Mahmood Reza follows up on Garsington Opera’s VAT victory by explaining how the new rules work.
Mike Hoban via wikipedia.org CC0
HM Revenue and Customs (HMRC) has recently published a policy brief regarding its position on the recoverability of VAT (AP205). This article gives an overview of the rules regarding VAT recovery and the relevance of the revised policy. In the context of VAT, activities are divided into three types: “non business”, for example activities which are entirely grant funded; “exempt”, for example certain admission charges or rental income; and “taxable”, for example the sale of publications and food.
Where organisations have a mix of activities, the VAT they incur on purchases must be attributed to the type of activity provided by the organisation. Most organisations will have residual purchases such as core costs and overheads which have been incurred in respect of all of the organisation’s activities, whether taxable, exempt or non business. The VAT in respect of those purchases is called “residual VAT” and must be apportioned amongst all activities. VAT exemption applies to certain “cultural services” provided by public and eligible bodies. The cultural services that are covered include admission charges to museums, galleries, art exhibitions and zoos, and theatrical, musical or chorographical performances of a cultural nature. An eligible body is essentially one that is not-for-profit, and managed and administered on a voluntary basis by people who have no direct or indirect financial interest in its activities.
Garsington Opera incurred input tax (the tax added by suppliers) on the costs of putting together its own, in-house operatic performances. HMRC maintained that the input tax was irrecoverable because, whilst putting on operas was the core of Garsington’s business, the production costs were directly and immediately linked only to exempt admissions. Garsington argued that the input tax was partly deductible (residual) because the production costs had a direct and immediate link not only to exempt admissions, but also to taxable supplies such as corporate sponsorship, touring and sale of programmes. The Tribunal agreed with Garsington, HMRC has now revised its policy (and not challenged the decision) so that theatres supplying exempt admission can treat input tax incurred on production costs as residual.

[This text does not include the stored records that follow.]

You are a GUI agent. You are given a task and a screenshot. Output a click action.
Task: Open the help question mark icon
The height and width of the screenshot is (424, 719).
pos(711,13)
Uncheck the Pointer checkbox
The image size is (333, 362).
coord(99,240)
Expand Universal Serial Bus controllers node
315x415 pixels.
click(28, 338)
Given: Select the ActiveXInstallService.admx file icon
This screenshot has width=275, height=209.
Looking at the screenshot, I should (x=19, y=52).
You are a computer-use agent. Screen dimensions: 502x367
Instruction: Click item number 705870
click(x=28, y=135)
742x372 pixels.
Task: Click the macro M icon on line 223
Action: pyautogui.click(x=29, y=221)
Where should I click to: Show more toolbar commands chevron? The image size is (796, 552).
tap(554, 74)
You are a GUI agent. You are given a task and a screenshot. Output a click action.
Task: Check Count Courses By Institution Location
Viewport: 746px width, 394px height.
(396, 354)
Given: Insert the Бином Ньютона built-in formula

HMRC states that production costs will only become partly recoverable if there is a firm and genuine intention (“not an aspiration or hope”) to make taxable as well as exempt supplies when the costs are incurred. HMRC states that production costs only become residual if they relate to specific taxable supplies as well as exempt admissions. HMRC’s view is that production costs relate to taxable supplies if a theatre has contracted to or intends to (i) secure sponsorship – so that production costs become cost components of the sponsorship income; (ii) tour the production; (iii) record the show for later sale on CD or other media.
From a practical perspective it will be necessary to create and demonstrate the direct and immediate link between the taxable activities and the production costs. Organisations need to demonstrate that they have an intention, at the planning stage of a production, of (for example) selling programmes, buying in goods to be sold, seeking sponsorship for particular productions, or production runs. A direct and immediate link needs to be established between the production costs and the taxable activities, such as sponsorship. This intention should be evidenced in the minutes of any planning meeting or associated documentation.
Two things need bearing in mind. Firstly, VAT in relation to exempt and non-business activities is not recoverable, unless it amounts to no more than £625pcm on average and less than 50% of the total input VAT. Secondly, the method organisations use to apportion residual VAT: theatres which wish to retrospectively claim input tax which, in the light of this HMRC Brief, was incorrectly treated as exempt, must use the partial exemption method in place when the input tax was incurred. This is applicable unless there are exceptional reasons why an alternative method is needed, in which case full details should be submitted with the claim. If the standard method results in an over (or under) recovery of input tax which is classed as “substantial”, then the recovery must be recalculated in accordance with the “actual use” of the costs in question.
Until relatively recently, retrospective VAT claims were normally restricted to the past three years. However, following the House of Lords decision in ‘Conde Nast and Fleming’ and the subsequent modification to the Finance Act 2008, all claims made on or after 1 April 2009 are capped at four years, or back to 1 April 2006, whichever is the shorter. The potential impact of HMRC’s revised policy is to increase the level of recoverable VAT, improve cashflow and generate a greater level of surpluses.
Getting to grips with VAT
- Value added tax (VAT) was first introduced into the UK in 1973.
- Suppliers of taxable goods or services add VAT at the current (temporary) rate of 15% to the price charged to customers.
- This VAT (output tax) is paid by businesses to the tax office every quarter, minus any VAT paid on taxable goods and services supplied to them (input tax).
- The ultimate consumer finally bears the burden of VAT since they have no one topass the tax onto.
- The temporary VAT rate is due to return to 17.5% on 1 January 2010. See www.hmrc.gov.uk for details.